Ok, let's try again. The context of the original question is given below, but perhaps it helps to focus on the statistical aspect to get an answer.
What I got is a number of measurements in unit t. Those measurements are done while varying a larger number of variables. The impact of these variables is unknown and needs to be determined by interpreting the measurements.
Since the measurements are in absolute numbers and variable e of the experiments is typically the main variable of interested, having only two values, I tend to calculate the ratio of the measurements based on e. Using the ratio enables me to compare the impact of the other variables on t.
Now the question is: how to calculate the ratio properly?
What I did first was to pair up measurements of t where all variables are equal, and then take a measurement with e1 and one with e2 to calculate the ration. However, that results in high variations, and the result is not very useful because of the noise.
The second approach was to sort all measurements based on t and then calculate e1/e2. That reduces the noise a lot, but my half-knowledge tells me that is not the best way and perhaps not even correct.
A colleague suggested to use the cartesian product instead of pairing random or sorted measurements. That sounds like it would account better for the random nature of two arbitrary measurements paired up for comparison. But, I am still whether that is correct, or whether there are approaches with a theoretical backing around in the community.
Any pointers to approaches of how to work with and how to produce such ratios in a correct way a very welcome.
Context and Use-case
To give a bit of the context, I am measuring the performance of virtual machines (VMs), or systems software in general, and usually want to compare different optimizations for performance problem. Performance is measured in absolute runtime for a number of benchmarks, and usually for a number of configurations of a VM variating over used number of CPU cores, different benchmark parameters, etc. To get reliable results, each configuration is measure like 100 times. Thus, I end up with quite a number of measurements for all kind of different parameters where I am usually interested in the speedup for all of them, comparing the VM with and the VM without a certain optimization.
What I currently do is to pick one specific series of measurements.
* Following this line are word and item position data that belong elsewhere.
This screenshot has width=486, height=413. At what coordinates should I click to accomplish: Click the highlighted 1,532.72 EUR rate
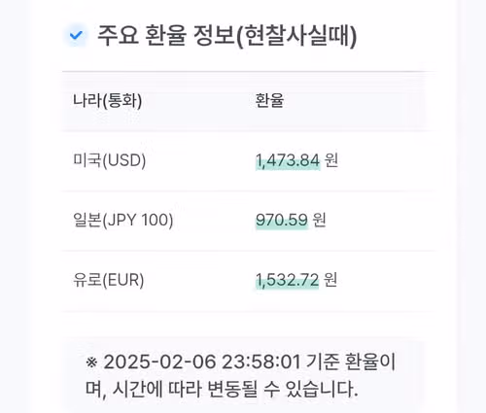[x=287, y=280]
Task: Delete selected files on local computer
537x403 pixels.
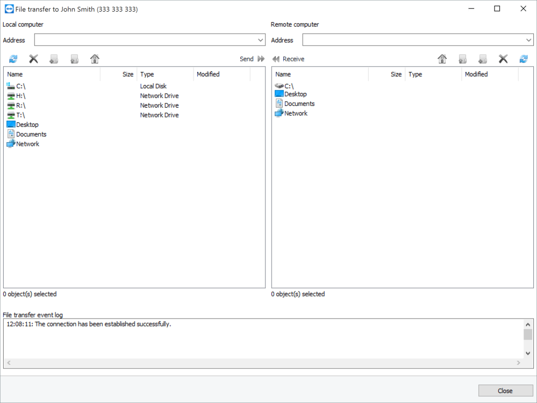Action: (34, 59)
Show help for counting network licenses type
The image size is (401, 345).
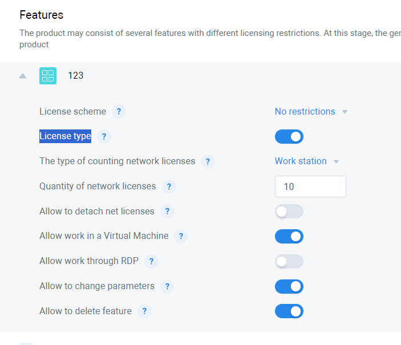click(208, 161)
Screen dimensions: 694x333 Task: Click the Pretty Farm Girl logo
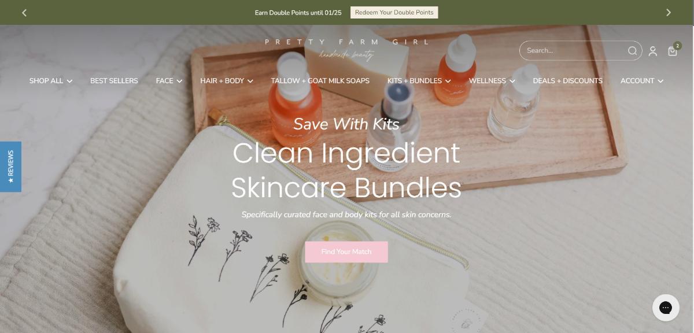(x=347, y=50)
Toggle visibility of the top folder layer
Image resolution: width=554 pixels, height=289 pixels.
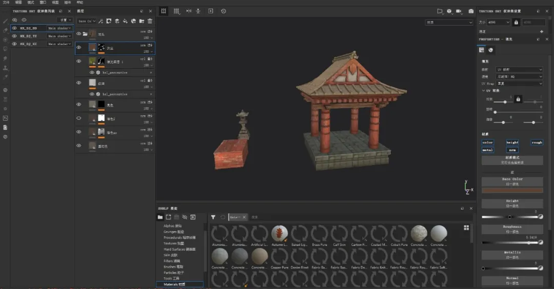(x=78, y=34)
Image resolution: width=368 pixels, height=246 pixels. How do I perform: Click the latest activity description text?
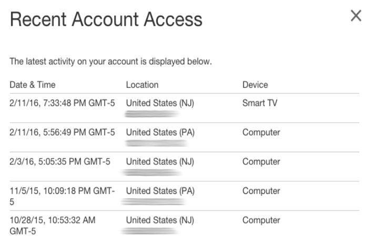coord(110,62)
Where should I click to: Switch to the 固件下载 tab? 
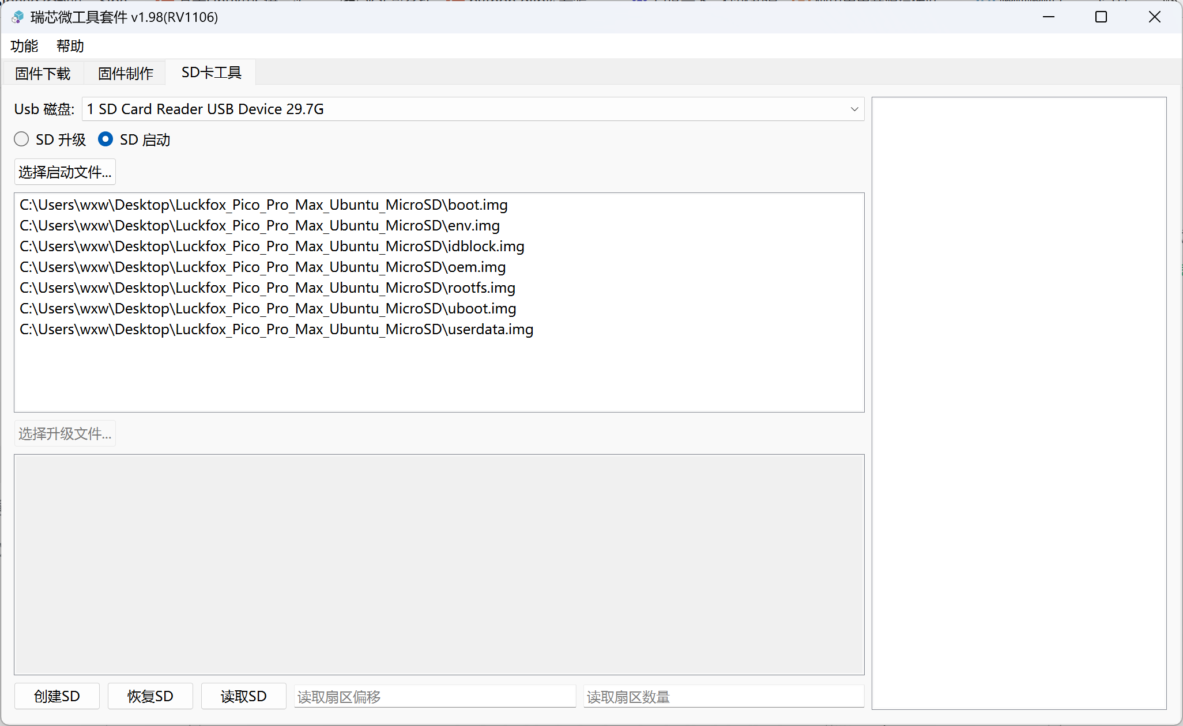(x=43, y=73)
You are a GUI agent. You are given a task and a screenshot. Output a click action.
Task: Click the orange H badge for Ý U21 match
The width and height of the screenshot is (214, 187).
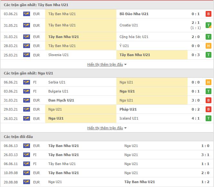point(209,46)
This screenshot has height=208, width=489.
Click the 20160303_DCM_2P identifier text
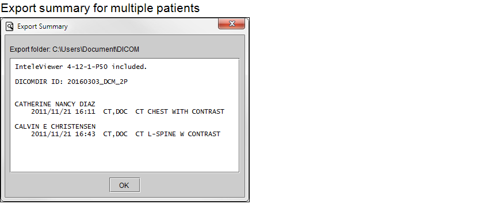pos(97,82)
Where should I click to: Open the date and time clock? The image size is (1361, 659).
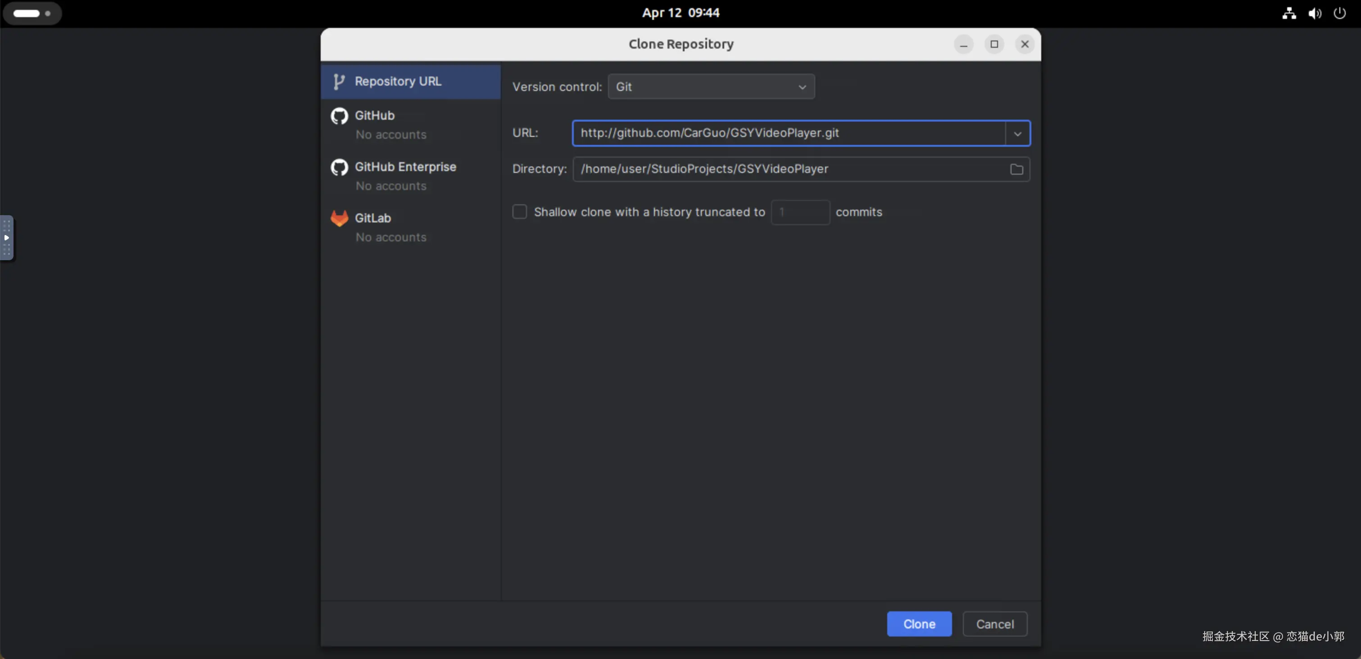click(680, 13)
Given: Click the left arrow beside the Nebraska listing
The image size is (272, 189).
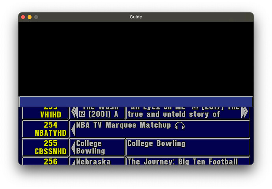Looking at the screenshot, I should coord(73,161).
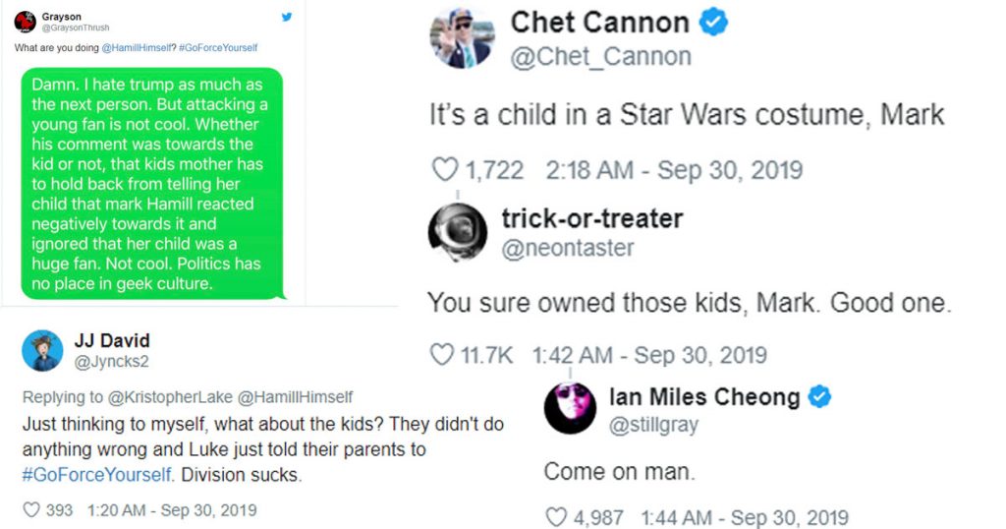1006x529 pixels.
Task: Open the green text message screenshot
Action: (x=151, y=183)
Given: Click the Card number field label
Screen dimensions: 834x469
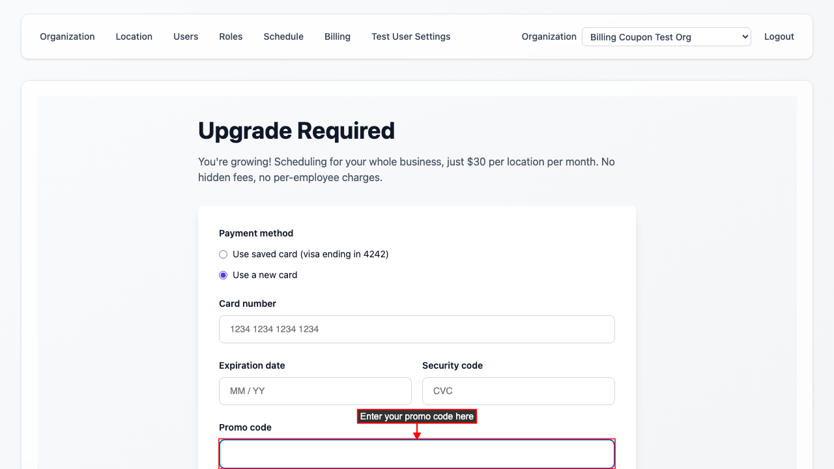Looking at the screenshot, I should tap(248, 304).
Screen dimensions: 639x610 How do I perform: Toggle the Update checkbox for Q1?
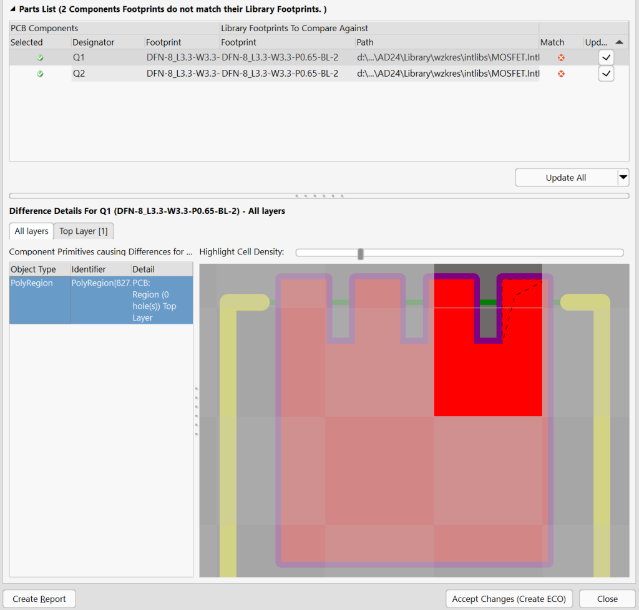[606, 57]
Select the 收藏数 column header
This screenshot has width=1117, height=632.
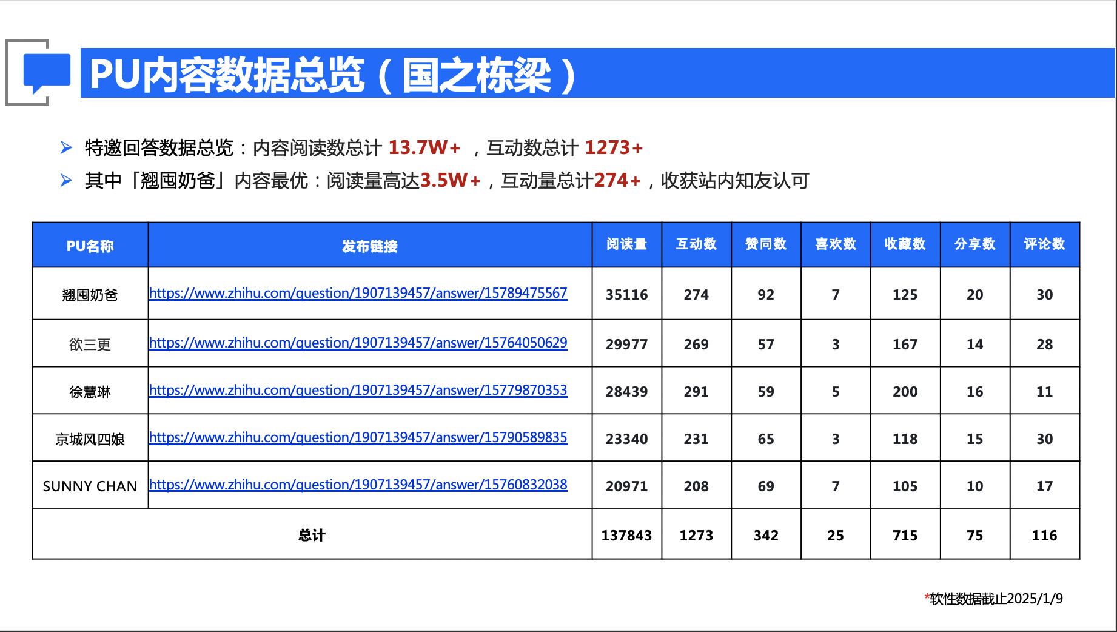(905, 244)
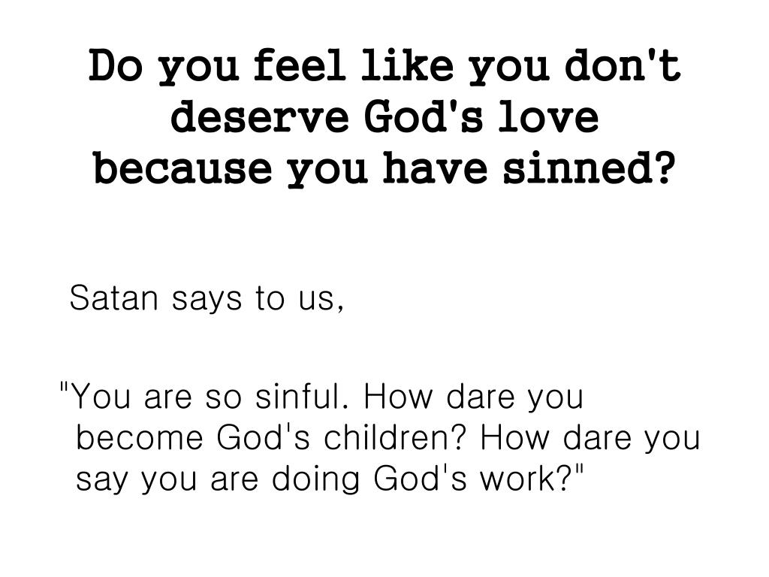Click the title line "because you have sinned?"
The width and height of the screenshot is (769, 577).
pyautogui.click(x=385, y=168)
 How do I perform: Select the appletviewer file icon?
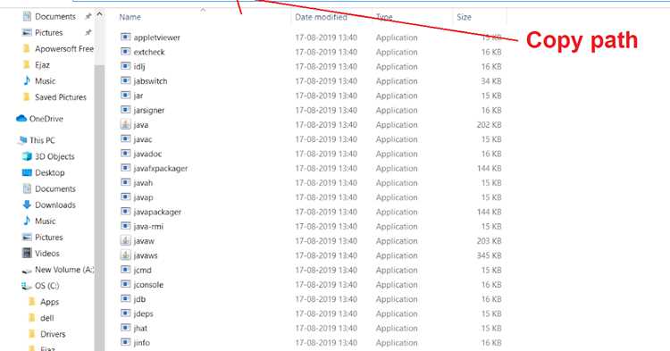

Lets say the measurements for a VM with and without optimization (VM-norm/VM-opt) running benchmark A, on 1 core.
Since I want to compare the results of the different benchmarks and number of cores, I can not use absolute runtime, but need to normalize it somehow. Thus, I pair up the 100 measurements for benchmark A on 1 core for VM-norm with the corresponding 100 measurements of VM-opt to calculate the VM-opt/VM-norm ratios.
When I do that taking the measurements just in the order I got them, I obviously have quite a high variation in my 100 resulting VM-opt/VM-norm ratios. So, I thought, ok, let's assume the variation in my measurements come from non-deterministic effects and the same effects cause variation in the same way for VM-opt and VM-norm. So, naively, it should be ok to sort the measurements before pairing them up. And, as expected, that reduces the variation of course.